Pilihan Warna dan Harga yang Kompetitif di Kelas Premium
Untuk model 2026, Suzuki Saluto 125 hadir dengan lima pilihan warna yang merepresentasikan kemewahan, yaitu Vesuvio Black, Modena Red, Carrara White, Roma Gray, dan varian khusus RB5 White. Setiap warna dipilih untuk menonjolkan karakter masing-masing pemiliknya, mulai dari kesan sporty, elegan, hingga maskulin.
Mengenai urusan kantong, harga motor Suzuki ini di pasar Taiwan dibanderol sekitar NT$ 87.800. Jika dikonversikan ke dalam mata uang kita, angkanya menyentuh kisaran Rp 49,4 juta secara on the road. Harga ini memang menempatkan Saluto di segmen yang lebih eksklusif jika dibandingkan dengan skutik 125 cc entry-level lainnya. Namun, bagi mereka yang menghargai kualitas material, eksklusivitas desain, dan keandalan mesin Suzuki, harga tersebut merupakan investasi yang sepadan untuk sebuah gaya hidup berkendara yang berbeda.

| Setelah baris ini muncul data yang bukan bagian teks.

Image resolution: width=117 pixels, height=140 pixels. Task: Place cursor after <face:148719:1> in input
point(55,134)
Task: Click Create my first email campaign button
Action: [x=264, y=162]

Kesimpulan: Akankah Hadir di Indonesia?
Kehadiran Suzuki Saluto 125 model 2026 seolah menjadi jawaban bagi para antusias yang merindukan skuter matik dengan karakter kuat. Perpaduan antara cita rasa Italia dan durabilitas Jepang menjadikannya paket lengkap yang sulit ditolak. Pertanyaan besarnya adalah, kapan Suzuki Indonesia akan memboyong unit ini ke tanah air? Mengingat tingginya minat masyarakat terhadap skutik retro modern, kehadiran Saluto tentu akan menjadi ancaman serius bagi para pemain lama di kelasnya. Kita tunggu saja kabar baik dari Suzuki Indonesia, namun untuk saat ini, Saluto tetap menjadi impian indah yang sudah nyata di pasar global.